Welcome to this new edition of The Spin. Today we celebrate the British fashion awards with Meghan Markle herself. We also salute more than 40 brands that signed the new United Nations' charter for climate action. In other news, American retailers are taking delivery of Chinese merchandise in US ports, before a possible tariff hike. And a Neiman Marcus' creditor tries to keep close at hand. Enjoy the read. Best, Caroline.


Royal award. And the winner of the British womenswear designer of the year goes to...Clare Waight Keller, the artistic director of Givenchy.
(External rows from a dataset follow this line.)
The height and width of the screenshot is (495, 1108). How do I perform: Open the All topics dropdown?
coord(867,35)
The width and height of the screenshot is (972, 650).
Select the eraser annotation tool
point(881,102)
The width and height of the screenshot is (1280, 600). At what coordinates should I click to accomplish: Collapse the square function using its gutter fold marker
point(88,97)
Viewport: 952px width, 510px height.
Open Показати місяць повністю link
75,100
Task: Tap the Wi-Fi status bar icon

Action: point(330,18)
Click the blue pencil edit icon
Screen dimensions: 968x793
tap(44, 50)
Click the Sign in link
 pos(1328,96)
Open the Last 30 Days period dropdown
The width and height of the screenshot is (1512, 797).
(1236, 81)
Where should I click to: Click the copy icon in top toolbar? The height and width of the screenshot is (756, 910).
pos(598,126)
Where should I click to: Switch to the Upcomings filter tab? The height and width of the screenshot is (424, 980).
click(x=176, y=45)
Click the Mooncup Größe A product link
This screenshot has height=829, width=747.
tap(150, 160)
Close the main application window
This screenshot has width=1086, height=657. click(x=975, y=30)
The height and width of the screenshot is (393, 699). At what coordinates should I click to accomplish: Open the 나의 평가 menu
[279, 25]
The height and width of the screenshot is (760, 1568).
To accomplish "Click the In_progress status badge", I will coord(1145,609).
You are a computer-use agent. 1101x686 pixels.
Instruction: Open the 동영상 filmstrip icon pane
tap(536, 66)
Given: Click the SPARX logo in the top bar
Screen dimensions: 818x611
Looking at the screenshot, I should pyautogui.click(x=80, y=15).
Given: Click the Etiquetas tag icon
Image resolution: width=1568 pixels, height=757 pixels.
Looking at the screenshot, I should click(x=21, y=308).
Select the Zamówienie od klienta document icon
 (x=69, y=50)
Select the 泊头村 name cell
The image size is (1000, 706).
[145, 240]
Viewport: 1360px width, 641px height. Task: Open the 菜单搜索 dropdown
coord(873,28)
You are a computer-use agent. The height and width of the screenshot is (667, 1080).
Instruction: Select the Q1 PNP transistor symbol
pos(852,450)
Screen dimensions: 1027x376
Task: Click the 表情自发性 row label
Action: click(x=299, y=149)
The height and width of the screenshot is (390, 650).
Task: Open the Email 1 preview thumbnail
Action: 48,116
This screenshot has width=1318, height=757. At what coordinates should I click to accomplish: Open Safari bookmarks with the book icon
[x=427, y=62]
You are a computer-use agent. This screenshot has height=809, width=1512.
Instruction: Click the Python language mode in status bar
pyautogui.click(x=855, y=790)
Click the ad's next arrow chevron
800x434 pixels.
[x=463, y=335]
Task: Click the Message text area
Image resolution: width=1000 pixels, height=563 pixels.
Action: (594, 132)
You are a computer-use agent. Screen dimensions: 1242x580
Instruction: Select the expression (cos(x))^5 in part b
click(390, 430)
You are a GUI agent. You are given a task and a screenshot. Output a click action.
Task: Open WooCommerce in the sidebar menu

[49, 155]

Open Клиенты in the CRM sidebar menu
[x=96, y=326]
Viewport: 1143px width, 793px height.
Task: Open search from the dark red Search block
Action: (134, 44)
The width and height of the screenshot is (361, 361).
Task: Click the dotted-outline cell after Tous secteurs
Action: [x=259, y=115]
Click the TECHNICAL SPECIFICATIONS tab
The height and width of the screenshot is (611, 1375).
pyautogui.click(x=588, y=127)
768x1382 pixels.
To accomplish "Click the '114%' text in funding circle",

Surprise, surprise, the Duchess of Sussex, Meghan Markle herself, made the announcement last night. Clare Waight Keller is her old acquaintance who made her wedding dress in May. Another honoree for accessories was Demna Gvasalia for Balenciaga and the designer of the year menswear went to Craig Green.


Premium trend. Zalando, the German etailer has signed up (paywall) 17 new premium brands for the first quarter of 2019. The idea is to offer more affordable luxury fashion. The premium category is one of the fastest growing area at Zalando because an increasing number of customers mix low and high fashion. See By Chloe, Mulberry, Diane Von Furstenberg, the American brand Theory , the British footwear Cheaney shoes...are among the newcomers.

Climate action. More than 40 leading fashion brands, retailers and suppliers are backing a new charter for climate action with the goal of reducing greenhouse gas emissions by 30% by 2030. The initiative has been launched at this year's COP 24 in Poland. It is seen as an industry milestone. Major brands Adidas, Gap, H&M, Hugo Boss, Puma, Stella McCartney, the Kering group...are endorsing the charter.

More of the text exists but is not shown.